Vaya. Tenía entendido que a Ibiza iba el jet set y a Formentera, los ascetas. Y ahora resulta que a Ibiza va la chusma y a Formentera, los ilustrados. Yo ya sé que para la élite evadirse no siempre es evasivo y que el jet set es muy dado a territorios de difícil acceso y que tiene preocupaciones enormes, como decidir qué lectura queda bien con el color de la toalla. Hoy se detesta compartir exclusividad. Lo que se lleva son expresiones como “buscar anonimato”, a ser posible marcando comillas con los dedos, y relacionar el mar con la infancia, oh, sí, eso es divino.

Que te roben en Formentera tiene que ser tan raro como salir seco del agua. Desconcertado, sufrí una pesadilla precoz: termino de comer en un restaurante de Formentera. Me traen la cuenta y leo: 337,35 euros. Al ir a pagar, hundido, descubro que me han robado iPhone y billetera. En otra mesa hay una pelea entre italianos y franceses. Vuela un paloselfie y me abre la cabeza... Desperté y, viendo cómo aumentan de precio los tiquetes low cost en la pantalla, pensé: a ver, soy camusiano, pacifista, tímido, no uso Twitter, tengo pareja francesa, ¿debo arriesgarme?

Ante este panorama, vi la oferta de un crucero por capitales bálticas. Medité: media Europa batallando en ese maravilloso trozo de tierra del Mediterráneo, y yo hoy en Helsinki (viendo edificios de Alvar Aalto), mañana en Riga (esa mítica calle art nouveau) y pasado en Copenhague (en bicicleta por los puentes); ellos en una comisaría denunciando precios y robos, y yo con una pulsera todo incluido y el mismo bufé libre cada día.
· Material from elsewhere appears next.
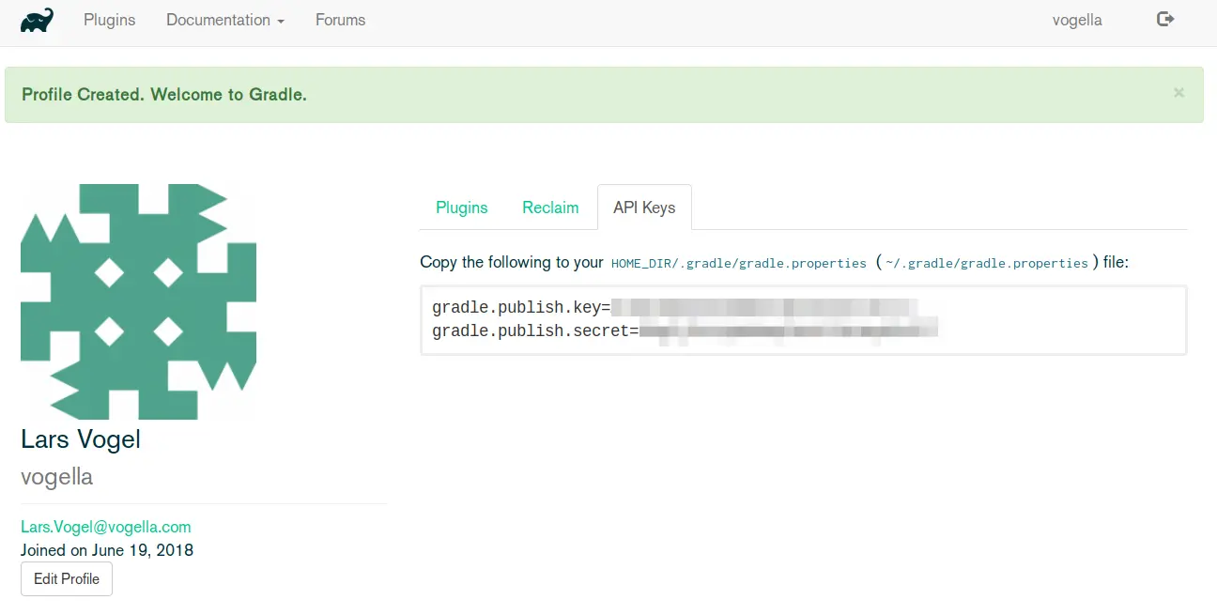Click the vogella username in the navbar
The width and height of the screenshot is (1217, 615).
(x=1077, y=20)
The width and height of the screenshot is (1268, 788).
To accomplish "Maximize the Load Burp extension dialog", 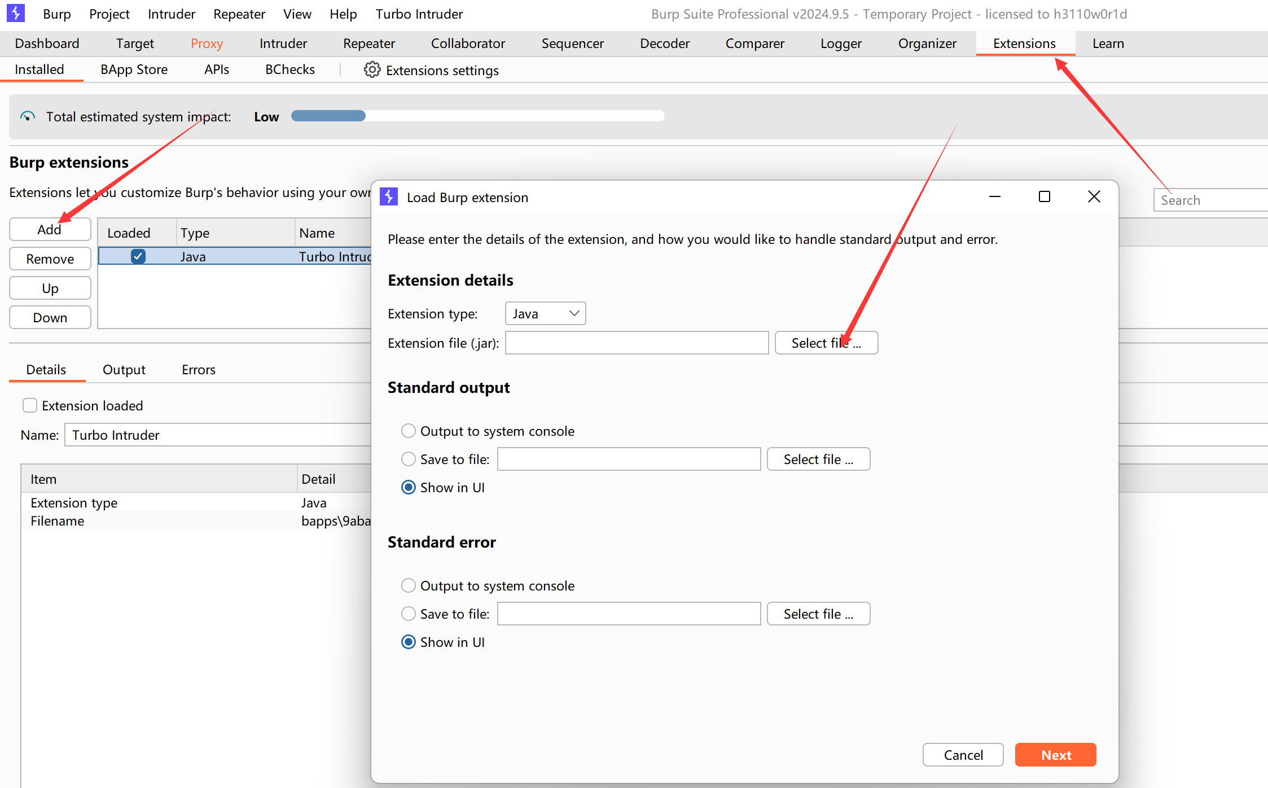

Notaba una profunda alteración en mi estado de ánimo. Sobre la mesa, a un lado, estaba el Manual para la vida feliz, del sabio Epicteto. Lo abrí al azar y me dijo: “En la vida conviene comportarse como en un banquete. Si la bandeja circula y llega hasta ti, extiende la mano y sírvete con moderación. Si avanza hacia los demás comensales, no la retengas, simplemente espera”. Y esperé. Pero al otro lado hallé El infinito viajar, de Claudio Magris. Lo abrí y leí: “El sentido de nuestra vida es su aventura en el tiempo”.

Consciente de que debía decidirme, llegué a una conclusión: entre la peripecia y la paciencia aún tengo edad para escoger lo primero. El riesgo es tonificante, y supe en qué lugar me esperaba.